L’ex-Commissaire de police Mario Nobin a été interrogé pendant quatre heures au Central CID, mercredi, sur l’octroi d’un passeport au trafiquant de drogue Mike Brasse. Il a répondu à une trentaine de questions.

« Mo pa konn Mike Brasse personelma », a-t-il déclaré, avant d’ajouter qu’à sa connaissance les procédures ont été suivies pour l’octroi d’un passeport. « J’ai suivi les recommandations du Divisional Commander l’ACP Vinod Domah qui a fait un rapport sur Mike Brasse. »

Le commissaire des prisons a donné des détails sur les procédures en ce qui concerne les “lost and stolen passports” et il a insisté qu’il n’est pas intervenu dans cette affaire car il avait référé le cas à la Northern Division. Il a dit n’avoir jamais interféré dans le travail de ses subalternes.

Après la rédaction du rapport par l’ACP Domah, selon Mario Nobin, il l’a expédié au Passport and Immigration Office (PIO) sans donner une instruction quelconque.
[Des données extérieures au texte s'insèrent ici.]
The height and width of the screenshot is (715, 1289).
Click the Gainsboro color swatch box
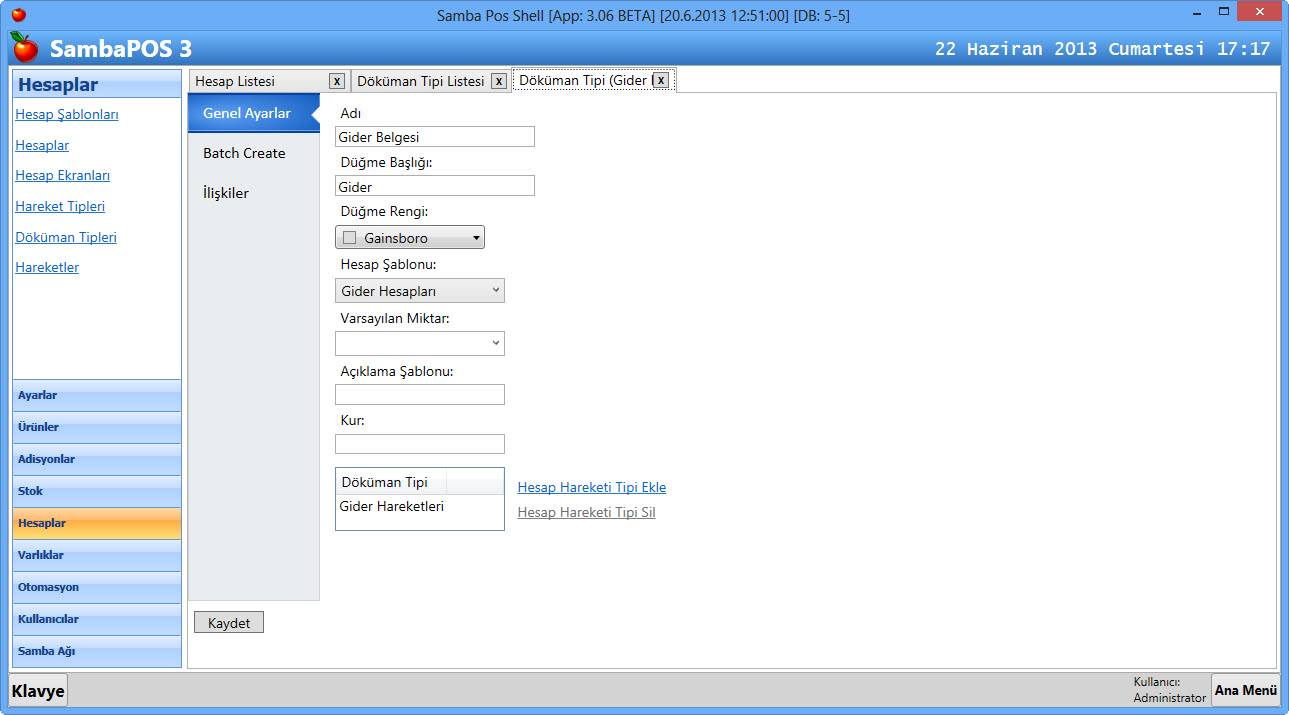click(349, 238)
Il a confirmé avoir envoyé une correspondance le 13 septembre 2016 où il a instruit « for necessary actions as per estabished protocol », et il a une nouvelle fois pointé sur le mot “protocol” pour prouver sa bonne foi.

Justement, l’ex-CP Nobin sera confronté à la déposition du responsable du PIO aujourd’hui, surtout en ce qui concerne des appels téléphoniques du Police Headquarter. L’ASP Boodram a déclaré dans sa version que Mario Nobin lui aurait dit : « Monn dir li vinn laba (PIO). Fer li gagn so paspor. » Le responsable du PIO n’était pas totalement satisfait de la raison évoquée par Mike Brasse pour se rendre à l’île de La Réunion et prendre son bateau en réparation, L’Îlot Gabriel.
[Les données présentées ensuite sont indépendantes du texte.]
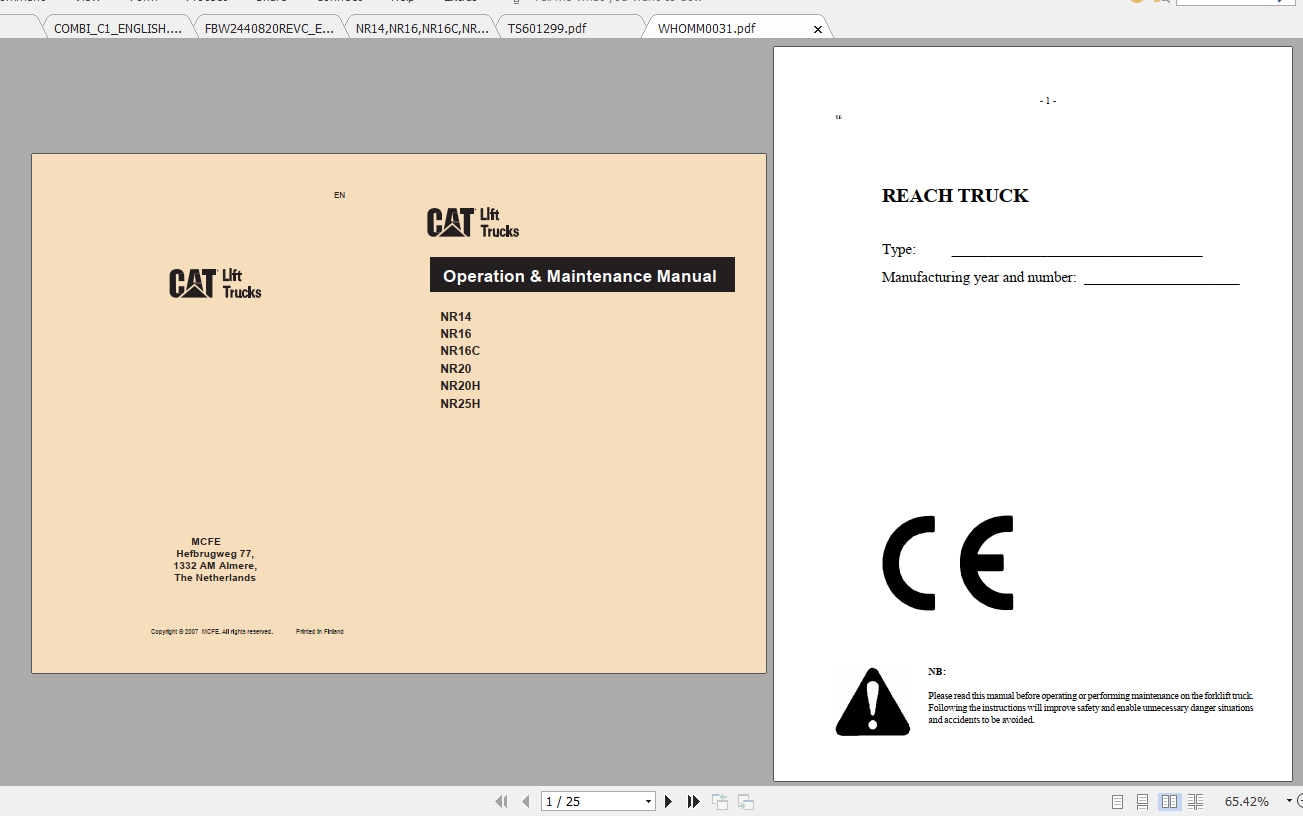Click the 65.42% zoom value
Viewport: 1303px width, 816px height.
(x=1245, y=801)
Pour l’ASP Boodram, cette raison n’était pas considérée « comme urgente », dressant un parallèle avec des cas où des demandeurs de passeport doivent se rendre à l’étranger pour des traitements médicaux. Néanmoins, il a remis un “restrictive passport” à Mike Brasse et dit l’avoir fait car c’est son supérieur qui lui avait donné les instructions. Mario Nobin devra aussi donner des explications sur la raison derrière la mutation de l’ASP Boodram à la Southern Division l’année dernière et des explications sur la restitution de son portable sur lequel le responsable du PIO dit avoir reçu des ordres de Mario Nobin.
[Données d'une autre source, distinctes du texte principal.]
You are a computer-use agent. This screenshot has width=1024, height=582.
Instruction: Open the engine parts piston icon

Au CCID, on avance que ce n’est qu’à la fin de l’interrogatoire “under warning” de Mario Nobin qu’une décision sera prise sur son sort, après consultation avec le Directeur des poursuites publiques. Pour la journée de jeudi, les enquêteurs ont prévu d’adresser plus d’une cinquantaine de questions au commissaire des prisons dont la majorité est liée à la déposition de l’ASP Boodram. Selon une source proche du dossier, il est fort probable que l’interrogatoire de Mario Nobin prenne fin cet après-midi.